── Working data ──

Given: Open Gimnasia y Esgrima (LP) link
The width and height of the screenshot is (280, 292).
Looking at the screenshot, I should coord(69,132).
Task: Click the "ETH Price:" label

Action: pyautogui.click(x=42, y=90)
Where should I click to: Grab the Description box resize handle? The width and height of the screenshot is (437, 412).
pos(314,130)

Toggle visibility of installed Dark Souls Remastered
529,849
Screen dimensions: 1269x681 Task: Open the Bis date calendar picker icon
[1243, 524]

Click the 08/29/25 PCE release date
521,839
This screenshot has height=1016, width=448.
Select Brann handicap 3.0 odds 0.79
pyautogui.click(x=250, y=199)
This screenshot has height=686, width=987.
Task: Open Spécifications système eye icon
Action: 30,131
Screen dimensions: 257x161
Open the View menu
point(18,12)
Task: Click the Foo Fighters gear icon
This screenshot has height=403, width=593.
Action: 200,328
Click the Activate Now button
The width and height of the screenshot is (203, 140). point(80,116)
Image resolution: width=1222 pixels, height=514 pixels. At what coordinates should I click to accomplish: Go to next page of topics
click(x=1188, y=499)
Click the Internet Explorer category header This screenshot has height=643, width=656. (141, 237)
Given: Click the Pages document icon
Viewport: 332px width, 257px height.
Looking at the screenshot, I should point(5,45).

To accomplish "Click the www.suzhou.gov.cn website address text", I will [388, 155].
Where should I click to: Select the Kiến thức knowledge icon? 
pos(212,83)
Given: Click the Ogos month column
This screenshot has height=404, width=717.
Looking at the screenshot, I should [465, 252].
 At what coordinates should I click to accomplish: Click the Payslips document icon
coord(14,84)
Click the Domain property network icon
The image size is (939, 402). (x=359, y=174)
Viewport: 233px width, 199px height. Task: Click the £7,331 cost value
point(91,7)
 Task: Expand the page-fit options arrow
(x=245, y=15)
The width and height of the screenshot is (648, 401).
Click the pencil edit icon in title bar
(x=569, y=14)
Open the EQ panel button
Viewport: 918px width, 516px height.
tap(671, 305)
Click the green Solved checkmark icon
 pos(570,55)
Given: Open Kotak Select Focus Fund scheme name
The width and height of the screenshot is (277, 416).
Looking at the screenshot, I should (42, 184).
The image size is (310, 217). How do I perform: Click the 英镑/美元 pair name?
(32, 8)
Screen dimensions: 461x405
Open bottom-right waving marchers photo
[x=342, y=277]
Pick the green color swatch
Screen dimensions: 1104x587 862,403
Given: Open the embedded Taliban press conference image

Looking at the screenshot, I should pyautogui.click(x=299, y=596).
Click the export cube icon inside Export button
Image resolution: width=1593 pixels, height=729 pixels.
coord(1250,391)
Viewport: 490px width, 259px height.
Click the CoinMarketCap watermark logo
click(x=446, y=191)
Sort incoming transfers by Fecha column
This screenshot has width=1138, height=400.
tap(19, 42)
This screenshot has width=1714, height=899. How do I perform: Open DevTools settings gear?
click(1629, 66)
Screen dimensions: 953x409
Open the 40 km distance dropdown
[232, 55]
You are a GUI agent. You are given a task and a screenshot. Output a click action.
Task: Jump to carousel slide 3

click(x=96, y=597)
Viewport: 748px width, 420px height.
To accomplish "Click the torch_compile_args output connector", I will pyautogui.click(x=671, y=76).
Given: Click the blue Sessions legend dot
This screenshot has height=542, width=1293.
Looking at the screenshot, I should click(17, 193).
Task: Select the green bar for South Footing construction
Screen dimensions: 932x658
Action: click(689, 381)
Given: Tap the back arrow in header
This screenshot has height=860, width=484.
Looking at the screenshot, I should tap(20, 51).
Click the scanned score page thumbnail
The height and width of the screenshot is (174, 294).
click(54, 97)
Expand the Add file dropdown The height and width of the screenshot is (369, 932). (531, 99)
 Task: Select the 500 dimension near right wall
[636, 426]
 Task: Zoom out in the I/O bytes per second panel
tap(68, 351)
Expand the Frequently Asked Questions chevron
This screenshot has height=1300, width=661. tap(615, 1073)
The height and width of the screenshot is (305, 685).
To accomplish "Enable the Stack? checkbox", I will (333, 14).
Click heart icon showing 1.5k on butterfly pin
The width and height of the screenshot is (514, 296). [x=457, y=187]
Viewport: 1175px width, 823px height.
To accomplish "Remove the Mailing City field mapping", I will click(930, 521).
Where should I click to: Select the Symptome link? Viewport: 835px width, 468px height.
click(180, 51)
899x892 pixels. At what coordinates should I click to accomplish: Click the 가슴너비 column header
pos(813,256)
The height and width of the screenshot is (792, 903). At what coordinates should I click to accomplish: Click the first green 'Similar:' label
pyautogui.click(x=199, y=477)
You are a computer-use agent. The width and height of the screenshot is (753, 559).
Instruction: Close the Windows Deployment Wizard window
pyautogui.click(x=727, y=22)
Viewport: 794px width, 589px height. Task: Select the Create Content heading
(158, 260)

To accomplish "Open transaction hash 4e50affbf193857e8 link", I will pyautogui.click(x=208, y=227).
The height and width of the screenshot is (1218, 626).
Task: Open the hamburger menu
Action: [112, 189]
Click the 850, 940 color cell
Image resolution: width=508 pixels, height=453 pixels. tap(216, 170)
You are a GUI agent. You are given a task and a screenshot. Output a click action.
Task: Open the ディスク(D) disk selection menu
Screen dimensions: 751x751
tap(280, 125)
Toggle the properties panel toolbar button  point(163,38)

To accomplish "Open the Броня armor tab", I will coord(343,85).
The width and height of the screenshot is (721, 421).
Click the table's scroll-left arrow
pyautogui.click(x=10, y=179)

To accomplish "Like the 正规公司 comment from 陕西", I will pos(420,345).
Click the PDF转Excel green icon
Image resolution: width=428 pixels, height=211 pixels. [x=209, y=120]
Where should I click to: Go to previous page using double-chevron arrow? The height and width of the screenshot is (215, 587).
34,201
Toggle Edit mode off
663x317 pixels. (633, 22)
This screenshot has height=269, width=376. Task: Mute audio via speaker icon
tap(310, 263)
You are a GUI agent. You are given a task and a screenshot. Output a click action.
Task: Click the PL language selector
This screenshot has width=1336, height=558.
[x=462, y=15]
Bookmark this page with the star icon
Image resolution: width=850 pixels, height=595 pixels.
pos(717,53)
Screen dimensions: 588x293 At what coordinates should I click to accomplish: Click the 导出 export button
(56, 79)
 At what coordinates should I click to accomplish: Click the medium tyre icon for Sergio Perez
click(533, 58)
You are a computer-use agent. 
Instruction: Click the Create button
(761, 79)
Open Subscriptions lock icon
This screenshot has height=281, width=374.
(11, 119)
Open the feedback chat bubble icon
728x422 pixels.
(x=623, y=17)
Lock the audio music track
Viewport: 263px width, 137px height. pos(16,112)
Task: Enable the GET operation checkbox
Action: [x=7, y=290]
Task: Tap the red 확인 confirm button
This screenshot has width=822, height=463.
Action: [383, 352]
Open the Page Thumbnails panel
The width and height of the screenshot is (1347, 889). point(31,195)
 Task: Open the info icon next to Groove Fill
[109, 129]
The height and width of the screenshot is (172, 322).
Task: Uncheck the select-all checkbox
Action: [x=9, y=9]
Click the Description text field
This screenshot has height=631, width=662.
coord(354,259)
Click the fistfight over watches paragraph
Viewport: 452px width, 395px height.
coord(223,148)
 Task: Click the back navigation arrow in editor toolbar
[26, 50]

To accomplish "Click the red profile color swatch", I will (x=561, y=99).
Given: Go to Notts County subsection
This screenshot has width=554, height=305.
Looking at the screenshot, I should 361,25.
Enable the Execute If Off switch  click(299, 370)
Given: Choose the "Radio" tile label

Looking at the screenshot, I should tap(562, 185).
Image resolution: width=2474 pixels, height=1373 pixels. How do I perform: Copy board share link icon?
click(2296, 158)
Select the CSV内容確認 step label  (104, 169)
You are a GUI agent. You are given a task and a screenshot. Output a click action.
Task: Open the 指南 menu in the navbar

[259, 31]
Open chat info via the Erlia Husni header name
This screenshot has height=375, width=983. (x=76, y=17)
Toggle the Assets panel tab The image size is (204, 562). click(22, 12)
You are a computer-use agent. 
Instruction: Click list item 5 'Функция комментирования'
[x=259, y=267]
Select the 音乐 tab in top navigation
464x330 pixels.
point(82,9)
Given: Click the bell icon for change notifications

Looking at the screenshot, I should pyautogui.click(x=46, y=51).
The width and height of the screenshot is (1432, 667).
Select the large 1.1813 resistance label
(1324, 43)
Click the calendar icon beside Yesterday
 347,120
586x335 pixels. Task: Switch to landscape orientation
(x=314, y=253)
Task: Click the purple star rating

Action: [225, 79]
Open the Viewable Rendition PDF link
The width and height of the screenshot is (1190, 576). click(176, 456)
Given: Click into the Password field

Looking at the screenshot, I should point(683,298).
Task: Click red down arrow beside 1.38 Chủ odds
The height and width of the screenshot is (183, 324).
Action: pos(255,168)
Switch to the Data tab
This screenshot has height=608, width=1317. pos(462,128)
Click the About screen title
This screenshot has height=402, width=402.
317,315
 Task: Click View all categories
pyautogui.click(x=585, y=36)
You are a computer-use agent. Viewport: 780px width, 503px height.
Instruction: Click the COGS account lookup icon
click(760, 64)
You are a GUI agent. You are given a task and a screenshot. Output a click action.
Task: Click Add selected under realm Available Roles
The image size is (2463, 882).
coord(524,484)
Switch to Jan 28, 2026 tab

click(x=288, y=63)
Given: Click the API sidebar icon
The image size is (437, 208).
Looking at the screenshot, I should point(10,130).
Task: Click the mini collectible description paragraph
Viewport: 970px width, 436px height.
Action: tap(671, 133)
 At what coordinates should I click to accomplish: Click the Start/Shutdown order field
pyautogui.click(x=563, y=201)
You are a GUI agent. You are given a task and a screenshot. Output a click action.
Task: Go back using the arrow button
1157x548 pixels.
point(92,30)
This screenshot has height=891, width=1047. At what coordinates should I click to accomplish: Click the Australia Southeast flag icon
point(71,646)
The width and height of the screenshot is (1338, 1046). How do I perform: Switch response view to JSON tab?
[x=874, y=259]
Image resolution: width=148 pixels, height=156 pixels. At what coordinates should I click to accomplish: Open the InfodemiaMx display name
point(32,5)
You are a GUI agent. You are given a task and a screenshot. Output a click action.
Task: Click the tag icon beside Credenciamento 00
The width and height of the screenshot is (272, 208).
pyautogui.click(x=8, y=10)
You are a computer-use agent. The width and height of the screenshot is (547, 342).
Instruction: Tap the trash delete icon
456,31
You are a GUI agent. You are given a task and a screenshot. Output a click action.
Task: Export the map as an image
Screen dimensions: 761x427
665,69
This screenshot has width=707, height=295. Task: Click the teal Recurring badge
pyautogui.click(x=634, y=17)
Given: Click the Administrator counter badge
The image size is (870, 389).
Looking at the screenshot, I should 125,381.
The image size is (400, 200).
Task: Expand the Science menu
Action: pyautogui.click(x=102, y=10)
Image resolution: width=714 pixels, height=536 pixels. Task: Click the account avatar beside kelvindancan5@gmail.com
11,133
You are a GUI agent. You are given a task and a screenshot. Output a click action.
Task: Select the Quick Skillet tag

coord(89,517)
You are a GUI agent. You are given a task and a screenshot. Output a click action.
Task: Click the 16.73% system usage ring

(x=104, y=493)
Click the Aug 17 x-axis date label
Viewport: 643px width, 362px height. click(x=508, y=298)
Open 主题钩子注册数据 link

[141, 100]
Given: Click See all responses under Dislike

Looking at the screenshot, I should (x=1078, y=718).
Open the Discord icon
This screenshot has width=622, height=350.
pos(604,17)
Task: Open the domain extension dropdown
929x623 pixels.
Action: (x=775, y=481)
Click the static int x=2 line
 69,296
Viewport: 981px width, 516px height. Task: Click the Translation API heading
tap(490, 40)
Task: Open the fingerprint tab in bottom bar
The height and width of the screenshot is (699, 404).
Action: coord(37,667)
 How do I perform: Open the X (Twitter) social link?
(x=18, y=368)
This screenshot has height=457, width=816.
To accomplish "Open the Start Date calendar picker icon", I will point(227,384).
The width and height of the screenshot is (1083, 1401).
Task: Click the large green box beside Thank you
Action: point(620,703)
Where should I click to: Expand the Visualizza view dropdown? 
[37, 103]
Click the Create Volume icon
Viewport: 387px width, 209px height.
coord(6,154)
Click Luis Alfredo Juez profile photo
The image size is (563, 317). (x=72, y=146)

───

» **Exercise brief**
Lines holding "computer" in the data above: copy each of them.

» **Solution to the exercise**
You are a computer-use agent. The width and height of the screenshot is (753, 559).
You are a computer-use agent. 
You are a computer-use agent. 
You are a computer-use agent. Viewport: 780px width, 503px height.
You are a computer-use agent. The width and height of the screenshot is (547, 342).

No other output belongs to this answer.